Bisping's colourful jibes had succeeded in publicly riling Henderson in the run-up to the fight. After his victory, the American admitted: "I know when a fighter's out. I knew he was out when I [first] hit him. That [second punch] one was just to shut him up a bit."

The Canadian Georges St-Pierre kept his welterweight title on points after a technical masterclass against Brazilian Thiago Alves. Brock Lesnar, a former WWE wrestler, showing his mastery of the heavyweights, gave a textbook display of savage thuggery to stop Frank Mir a minute and a half into the second round.

Fighting talk: A brief history of UFC

*The Ultimate Fighting Championship is an American martial arts organisation.

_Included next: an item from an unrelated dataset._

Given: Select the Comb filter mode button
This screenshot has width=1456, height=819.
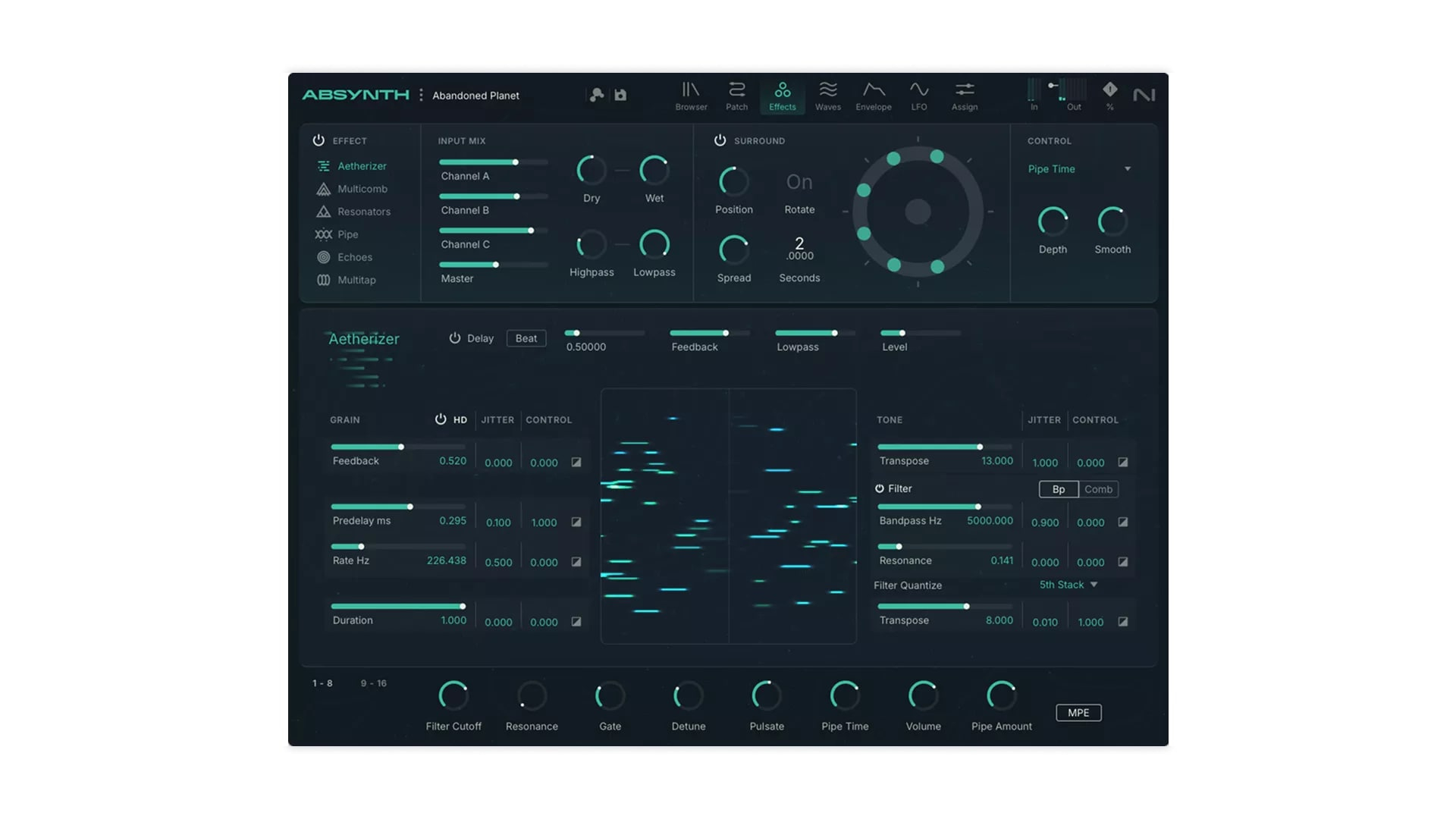Looking at the screenshot, I should pyautogui.click(x=1098, y=489).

The championship began as a single, no-holds-barred tournament, designed to distinguish the world's best fighters, incorporating the disciplines of wrestling, karate, boxing, kick-boxing and ju-jitsu.

*Advertising executive Art Davie was inspired to propose an eight-man event in 1992 after a meeting with the Brazilian martial artist Rorion Gracie. The first event took place in Denver in November 1993.Eighty-seven thousand viewers subscribed on ppv as Royce Gracie, Rorion's brother, won.

*Criticism of the violence of the sport from Senator John McCain and the resultant loss of TV coverage led to the sport being reformed in the late 1990s. An overhaul of the rules, TV deals with Fox Sports and a reality spin-off, Ultimate Fighter, increased UFC's profile. It is now shown in 36 countries and computer games and action figures have been released.